Table: Representative TES Modalities, Waveforms, and Target Regions

Modality	Waveform/Parameters	Anatomical Target(s)
tDCS	DC, 1–2 mA, 10–30 min	Prefrontal, motor, angular gyrus
tACS	AC, 5–140 Hz, 1–2 mA	Visual, motor, working memory
tTIS	2×kHz AC, Δf=10–80 Hz	Striatum, hippocampus
tPCS	Pulsed, 0.5–1000 Hz	Clinical psychiatric targets
HD-Array/Montage	Multi-site, 6–32 electrodes	Focal cortical, deep subcortical
Personalized TES	Data-driven, feature-based	Individualized cortical network

7. Open Resources, Data, and Code Availability

Recent studies have prioritized reproducibility and open science:

• EEG+TES Datasets: Comprehensive datasets, preprocessing scripts, and trained models for deep learning-based consciousness measurement (Pastor et al., 23 Dec 2025):
  • Code: https://github.com/alexispomares/DL-EEG-TES
  • Raw Data: https://www.kaggle.com/alexispomares/dissertation-raw
  • Preprocessed: https://www.kaggle.com/alexispomares/dissertation-preprocessed
• Optimization Frameworks: MOVEA multi-objective codebase: https://github.com/ncclabsustech/MOVEA.
• Digital Stimulator Hardware: Schematics and firmware for multi-modal digital TES units (Jafari et al., 2020).
• Emulation Models: DeeptDCS: rapid field estimation (Jia et al., 2022).
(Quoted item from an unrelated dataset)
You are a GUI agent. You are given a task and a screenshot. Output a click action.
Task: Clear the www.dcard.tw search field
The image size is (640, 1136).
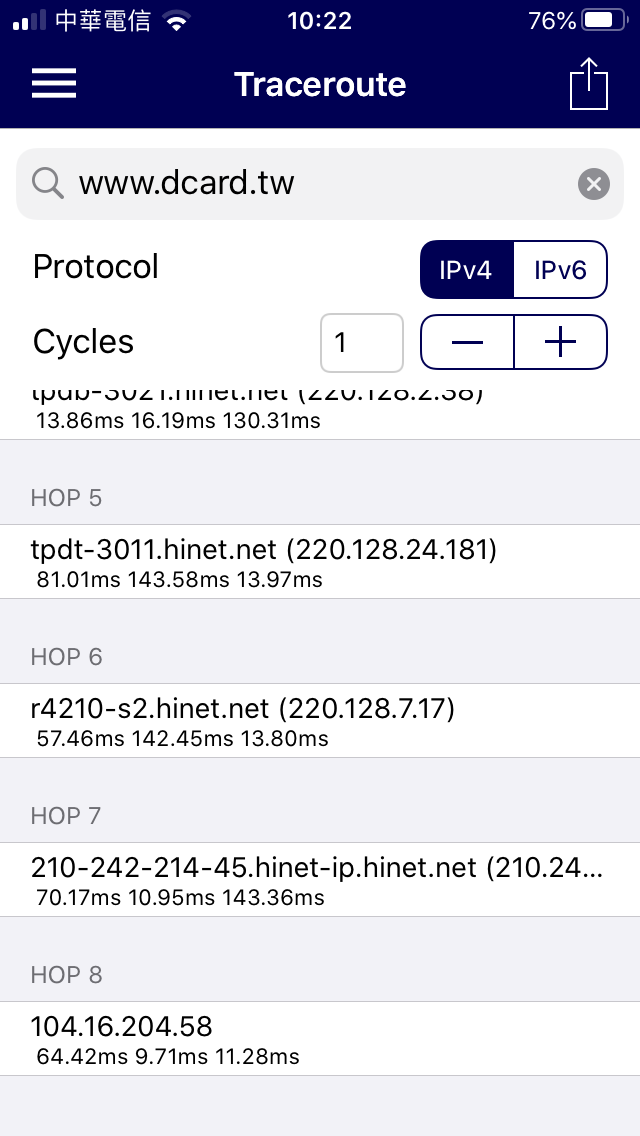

TES research leverages cross-disciplinary advances in computational modeling, deep learning, hardware engineering, and clinical neuroscience. The trajectory points toward precision neuromodulation, individualized dosing, and integration with real-time brain-state monitoring. Rigorous adherence to modeling best practices, empirical validation, and open sharing of code and data remain central to future progress.